当然に問題も起こされるであろう。本性に最も深く根ざす共同性は、節度や謹慎に対してさえいつも優越するとは思われない。世の中には、賢人なら、たとえ祖国を救うためにも行うのを潔しとしないほど、一面では醜悪、他面において罪悪的なことがらがあるからである。あまりにもいまわしく見苦しいものがあって、口にもできないほど醜悪だといえる。賢人は国家のために取り上げられることはなく、国家もそれを望まない。これらの醜いことが賢人によって行われることが国家の利益である事態はありえないからである。

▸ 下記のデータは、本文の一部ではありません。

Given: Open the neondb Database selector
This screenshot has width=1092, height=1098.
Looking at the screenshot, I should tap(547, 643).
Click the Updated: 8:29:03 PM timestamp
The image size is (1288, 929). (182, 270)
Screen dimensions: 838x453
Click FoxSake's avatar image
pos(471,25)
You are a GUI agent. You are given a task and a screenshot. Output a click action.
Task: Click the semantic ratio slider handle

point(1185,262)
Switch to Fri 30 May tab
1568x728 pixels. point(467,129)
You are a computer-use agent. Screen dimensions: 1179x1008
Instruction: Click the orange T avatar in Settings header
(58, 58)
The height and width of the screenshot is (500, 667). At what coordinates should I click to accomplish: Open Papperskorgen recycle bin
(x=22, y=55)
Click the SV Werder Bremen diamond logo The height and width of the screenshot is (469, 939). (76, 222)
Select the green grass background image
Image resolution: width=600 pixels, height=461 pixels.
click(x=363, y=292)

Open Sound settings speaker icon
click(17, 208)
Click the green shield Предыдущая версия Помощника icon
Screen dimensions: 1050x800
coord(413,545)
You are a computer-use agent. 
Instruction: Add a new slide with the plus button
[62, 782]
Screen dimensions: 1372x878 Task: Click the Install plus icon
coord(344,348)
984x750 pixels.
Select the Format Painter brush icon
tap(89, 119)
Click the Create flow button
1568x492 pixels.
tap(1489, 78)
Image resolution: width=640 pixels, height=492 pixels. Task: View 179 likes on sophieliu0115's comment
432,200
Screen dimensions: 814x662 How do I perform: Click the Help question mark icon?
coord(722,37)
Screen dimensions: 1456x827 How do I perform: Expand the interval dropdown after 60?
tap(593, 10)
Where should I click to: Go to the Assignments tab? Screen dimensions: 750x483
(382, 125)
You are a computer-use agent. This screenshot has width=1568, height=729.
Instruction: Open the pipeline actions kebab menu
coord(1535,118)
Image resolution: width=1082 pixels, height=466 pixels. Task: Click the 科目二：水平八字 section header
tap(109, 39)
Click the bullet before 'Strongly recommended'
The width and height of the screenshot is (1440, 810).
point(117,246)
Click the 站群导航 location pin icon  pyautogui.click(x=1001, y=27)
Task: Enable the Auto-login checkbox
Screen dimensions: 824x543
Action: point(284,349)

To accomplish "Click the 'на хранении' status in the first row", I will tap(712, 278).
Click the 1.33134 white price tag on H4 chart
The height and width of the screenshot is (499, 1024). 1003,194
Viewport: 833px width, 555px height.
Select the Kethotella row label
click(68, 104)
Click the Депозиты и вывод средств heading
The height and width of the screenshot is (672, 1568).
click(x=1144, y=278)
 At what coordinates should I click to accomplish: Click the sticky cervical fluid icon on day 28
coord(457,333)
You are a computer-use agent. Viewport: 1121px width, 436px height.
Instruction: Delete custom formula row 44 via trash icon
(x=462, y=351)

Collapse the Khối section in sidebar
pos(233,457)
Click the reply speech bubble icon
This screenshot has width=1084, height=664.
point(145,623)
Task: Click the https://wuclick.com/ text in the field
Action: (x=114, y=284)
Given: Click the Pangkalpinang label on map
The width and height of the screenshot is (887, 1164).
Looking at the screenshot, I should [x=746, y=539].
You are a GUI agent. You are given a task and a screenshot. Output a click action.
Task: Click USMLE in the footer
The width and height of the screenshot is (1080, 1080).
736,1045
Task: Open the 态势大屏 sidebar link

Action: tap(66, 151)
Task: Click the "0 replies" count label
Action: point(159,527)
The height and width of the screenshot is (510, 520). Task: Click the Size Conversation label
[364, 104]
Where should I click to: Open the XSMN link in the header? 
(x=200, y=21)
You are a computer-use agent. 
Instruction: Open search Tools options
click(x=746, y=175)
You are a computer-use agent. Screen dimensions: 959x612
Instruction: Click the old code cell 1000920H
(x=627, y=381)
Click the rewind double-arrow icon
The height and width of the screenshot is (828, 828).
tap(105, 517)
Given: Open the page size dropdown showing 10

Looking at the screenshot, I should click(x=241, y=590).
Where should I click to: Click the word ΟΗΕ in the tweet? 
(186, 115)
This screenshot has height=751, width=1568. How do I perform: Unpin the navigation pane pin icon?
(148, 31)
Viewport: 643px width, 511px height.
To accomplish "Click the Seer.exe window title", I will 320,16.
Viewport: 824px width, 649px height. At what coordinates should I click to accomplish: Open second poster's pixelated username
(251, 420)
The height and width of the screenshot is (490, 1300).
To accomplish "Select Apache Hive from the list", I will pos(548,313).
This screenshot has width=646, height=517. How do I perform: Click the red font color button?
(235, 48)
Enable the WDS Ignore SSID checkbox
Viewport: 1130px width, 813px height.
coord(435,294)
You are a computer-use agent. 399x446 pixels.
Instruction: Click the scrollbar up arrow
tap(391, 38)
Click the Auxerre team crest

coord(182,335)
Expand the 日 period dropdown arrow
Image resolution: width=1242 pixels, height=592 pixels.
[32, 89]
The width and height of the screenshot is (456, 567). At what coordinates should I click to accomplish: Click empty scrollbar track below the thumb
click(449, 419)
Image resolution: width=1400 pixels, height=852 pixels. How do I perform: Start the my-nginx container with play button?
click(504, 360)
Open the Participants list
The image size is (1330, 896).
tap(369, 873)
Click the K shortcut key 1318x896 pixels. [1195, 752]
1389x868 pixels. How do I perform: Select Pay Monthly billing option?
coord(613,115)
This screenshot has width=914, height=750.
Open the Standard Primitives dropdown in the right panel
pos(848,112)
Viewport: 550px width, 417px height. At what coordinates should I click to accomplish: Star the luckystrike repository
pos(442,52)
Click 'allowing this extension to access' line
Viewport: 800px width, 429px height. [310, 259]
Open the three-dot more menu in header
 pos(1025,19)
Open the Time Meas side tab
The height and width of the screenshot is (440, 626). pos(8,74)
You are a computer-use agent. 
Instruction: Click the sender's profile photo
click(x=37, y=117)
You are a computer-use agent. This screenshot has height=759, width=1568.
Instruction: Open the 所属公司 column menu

結局、いろいろな義務からの選択において、かの人間の社会的結合に根ざす種類の義務が優越するのは間違いがない。道徳的な義務の選択に際して、いずれを他に対して優越させるべきかは容易に判定できるからである。しかし社会的共同体自体に関してもその義務の段階があり、段階のあることを知れば、義務のいずれを他に先立てるべきかも知ることができる。例えば、第一の義務は不死の神々に、第二は祖国に、第三は祖先など段階的に義務が尽くされるに至る。
常に人間は、それが道徳的に高貴か、醜悪かにまどうだけでなく、高貴さのうちいずれはが高貴かについても迷うことがわかる。